Recorded data:
|---|

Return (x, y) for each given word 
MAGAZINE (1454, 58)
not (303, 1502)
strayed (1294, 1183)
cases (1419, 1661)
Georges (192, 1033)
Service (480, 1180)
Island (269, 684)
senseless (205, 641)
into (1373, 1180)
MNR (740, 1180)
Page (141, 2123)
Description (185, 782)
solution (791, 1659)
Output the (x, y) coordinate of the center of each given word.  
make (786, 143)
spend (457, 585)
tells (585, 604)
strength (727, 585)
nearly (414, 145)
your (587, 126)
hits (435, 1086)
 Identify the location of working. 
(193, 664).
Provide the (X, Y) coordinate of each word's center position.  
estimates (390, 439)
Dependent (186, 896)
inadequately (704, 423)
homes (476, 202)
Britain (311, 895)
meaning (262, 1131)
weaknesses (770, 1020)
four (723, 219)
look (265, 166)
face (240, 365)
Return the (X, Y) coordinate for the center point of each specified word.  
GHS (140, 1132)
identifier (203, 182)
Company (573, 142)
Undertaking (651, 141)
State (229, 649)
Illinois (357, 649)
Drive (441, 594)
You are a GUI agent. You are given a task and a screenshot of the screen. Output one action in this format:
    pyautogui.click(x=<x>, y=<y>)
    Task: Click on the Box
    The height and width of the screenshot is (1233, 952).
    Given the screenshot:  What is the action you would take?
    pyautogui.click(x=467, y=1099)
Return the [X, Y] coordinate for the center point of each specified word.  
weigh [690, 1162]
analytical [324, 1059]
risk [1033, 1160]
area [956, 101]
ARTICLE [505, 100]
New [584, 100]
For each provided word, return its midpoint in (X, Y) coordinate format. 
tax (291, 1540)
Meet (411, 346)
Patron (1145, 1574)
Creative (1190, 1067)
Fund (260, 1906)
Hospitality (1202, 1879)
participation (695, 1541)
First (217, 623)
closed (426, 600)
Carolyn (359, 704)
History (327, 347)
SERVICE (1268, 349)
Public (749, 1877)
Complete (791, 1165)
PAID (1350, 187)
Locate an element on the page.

|---|

Copy the data from its first line through the line containing "GHS (140, 1132)", inclusive, and replace "strength" with "vigor". Leave everything else unchanged.

Answer>
Return (x, y) for each given word 
MAGAZINE (1454, 58)
not (303, 1502)
strayed (1294, 1183)
cases (1419, 1661)
Georges (192, 1033)
Service (480, 1180)
Island (269, 684)
senseless (205, 641)
into (1373, 1180)
MNR (740, 1180)
Page (141, 2123)
Description (185, 782)
solution (791, 1659)
Output the (x, y) coordinate of the center of each given word.  
make (786, 143)
spend (457, 585)
tells (585, 604)
vigor (727, 585)
nearly (414, 145)
your (587, 126)
hits (435, 1086)
 Identify the location of working. 
(193, 664).
Provide the (X, Y) coordinate of each word's center position.  
estimates (390, 439)
Dependent (186, 896)
inadequately (704, 423)
homes (476, 202)
Britain (311, 895)
meaning (262, 1131)
weaknesses (770, 1020)
four (723, 219)
look (265, 166)
face (240, 365)
Return the (X, Y) coordinate for the center point of each specified word.  
GHS (140, 1132)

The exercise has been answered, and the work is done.